■ TASK GOAL: Please write out the data that follows, word for word.

**** GIVEN INFORMATION ****

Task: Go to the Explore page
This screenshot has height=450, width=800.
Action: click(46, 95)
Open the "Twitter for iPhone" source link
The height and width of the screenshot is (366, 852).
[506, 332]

****

■ ANSWER TO THIS TASK:
Task: Go to the Explore page
This screenshot has height=450, width=800.
Action: click(46, 95)
Open the "Twitter for iPhone" source link
The height and width of the screenshot is (366, 852).
[506, 332]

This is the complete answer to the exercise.